REQUIRED ACTION
Write the listing out again, exactly as it appears.

RECORDED DATA
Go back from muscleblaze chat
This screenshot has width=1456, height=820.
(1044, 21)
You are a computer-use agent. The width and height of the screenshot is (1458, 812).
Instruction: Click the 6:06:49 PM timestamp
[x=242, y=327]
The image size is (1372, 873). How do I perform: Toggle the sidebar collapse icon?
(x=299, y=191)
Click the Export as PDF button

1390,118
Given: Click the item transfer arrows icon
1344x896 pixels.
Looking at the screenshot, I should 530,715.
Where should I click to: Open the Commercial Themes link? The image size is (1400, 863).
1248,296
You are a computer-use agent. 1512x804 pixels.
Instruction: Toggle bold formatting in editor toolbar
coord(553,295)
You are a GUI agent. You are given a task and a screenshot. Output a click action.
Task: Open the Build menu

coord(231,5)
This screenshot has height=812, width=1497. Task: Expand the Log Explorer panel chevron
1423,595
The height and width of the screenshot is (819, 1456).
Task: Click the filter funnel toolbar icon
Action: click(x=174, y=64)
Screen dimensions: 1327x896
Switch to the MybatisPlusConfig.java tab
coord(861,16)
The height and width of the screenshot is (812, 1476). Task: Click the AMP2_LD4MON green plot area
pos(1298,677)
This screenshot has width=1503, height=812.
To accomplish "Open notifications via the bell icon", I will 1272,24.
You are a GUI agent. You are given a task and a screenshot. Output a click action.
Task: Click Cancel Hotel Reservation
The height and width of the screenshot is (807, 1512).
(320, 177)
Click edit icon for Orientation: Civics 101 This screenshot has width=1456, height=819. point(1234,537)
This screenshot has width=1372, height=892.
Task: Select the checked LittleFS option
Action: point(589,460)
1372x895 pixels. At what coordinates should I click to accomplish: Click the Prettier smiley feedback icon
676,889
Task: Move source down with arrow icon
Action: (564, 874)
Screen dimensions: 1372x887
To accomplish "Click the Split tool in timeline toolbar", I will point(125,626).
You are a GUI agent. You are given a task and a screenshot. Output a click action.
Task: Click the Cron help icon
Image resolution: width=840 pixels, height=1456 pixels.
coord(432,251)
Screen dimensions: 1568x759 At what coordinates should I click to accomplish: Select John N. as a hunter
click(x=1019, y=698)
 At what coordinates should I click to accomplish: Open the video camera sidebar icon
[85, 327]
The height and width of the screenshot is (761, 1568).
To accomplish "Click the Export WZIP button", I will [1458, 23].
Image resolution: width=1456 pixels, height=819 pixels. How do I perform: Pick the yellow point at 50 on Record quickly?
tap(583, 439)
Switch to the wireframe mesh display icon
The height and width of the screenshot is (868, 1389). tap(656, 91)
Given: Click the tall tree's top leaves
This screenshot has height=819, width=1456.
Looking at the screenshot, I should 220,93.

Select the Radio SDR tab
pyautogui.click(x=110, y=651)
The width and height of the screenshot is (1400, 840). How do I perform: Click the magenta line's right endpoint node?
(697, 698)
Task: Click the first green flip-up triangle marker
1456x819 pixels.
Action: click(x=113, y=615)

RESPONSE
Go back from muscleblaze chat
This screenshot has width=1456, height=820.
(1044, 21)
You are a computer-use agent. The width and height of the screenshot is (1458, 812).
Instruction: Click the 6:06:49 PM timestamp
[x=242, y=327]
The image size is (1372, 873). How do I perform: Toggle the sidebar collapse icon?
(x=299, y=191)
Click the Export as PDF button

1390,118
Given: Click the item transfer arrows icon
1344x896 pixels.
Looking at the screenshot, I should 530,715.
Where should I click to: Open the Commercial Themes link? The image size is (1400, 863).
1248,296
You are a computer-use agent. 1512x804 pixels.
Instruction: Toggle bold formatting in editor toolbar
coord(553,295)
You are a GUI agent. You are given a task and a screenshot. Output a click action.
Task: Open the Build menu

coord(231,5)
This screenshot has height=812, width=1497. Task: Expand the Log Explorer panel chevron
1423,595
The height and width of the screenshot is (819, 1456).
Task: Click the filter funnel toolbar icon
Action: click(x=174, y=64)
Screen dimensions: 1327x896
Switch to the MybatisPlusConfig.java tab
coord(861,16)
The height and width of the screenshot is (812, 1476). Task: Click the AMP2_LD4MON green plot area
pos(1298,677)
This screenshot has width=1503, height=812.
To accomplish "Open notifications via the bell icon", I will 1272,24.
You are a GUI agent. You are given a task and a screenshot. Output a click action.
Task: Click Cancel Hotel Reservation
The height and width of the screenshot is (807, 1512).
(320, 177)
Click edit icon for Orientation: Civics 101 This screenshot has width=1456, height=819. point(1234,537)
This screenshot has width=1372, height=892.
Task: Select the checked LittleFS option
Action: point(589,460)
1372x895 pixels. At what coordinates should I click to accomplish: Click the Prettier smiley feedback icon
676,889
Task: Move source down with arrow icon
Action: (564, 874)
Screen dimensions: 1372x887
To accomplish "Click the Split tool in timeline toolbar", I will point(125,626).
You are a GUI agent. You are given a task and a screenshot. Output a click action.
Task: Click the Cron help icon
Image resolution: width=840 pixels, height=1456 pixels.
coord(432,251)
Screen dimensions: 1568x759 At what coordinates should I click to accomplish: Select John N. as a hunter
click(x=1019, y=698)
 At what coordinates should I click to accomplish: Open the video camera sidebar icon
[85, 327]
The height and width of the screenshot is (761, 1568).
To accomplish "Click the Export WZIP button", I will [1458, 23].
Image resolution: width=1456 pixels, height=819 pixels. How do I perform: Pick the yellow point at 50 on Record quickly?
tap(583, 439)
Switch to the wireframe mesh display icon
The height and width of the screenshot is (868, 1389). tap(656, 91)
Given: Click the tall tree's top leaves
This screenshot has height=819, width=1456.
Looking at the screenshot, I should 220,93.

Select the Radio SDR tab
pyautogui.click(x=110, y=651)
The width and height of the screenshot is (1400, 840). How do I perform: Click the magenta line's right endpoint node?
(697, 698)
Task: Click the first green flip-up triangle marker
1456x819 pixels.
Action: click(x=113, y=615)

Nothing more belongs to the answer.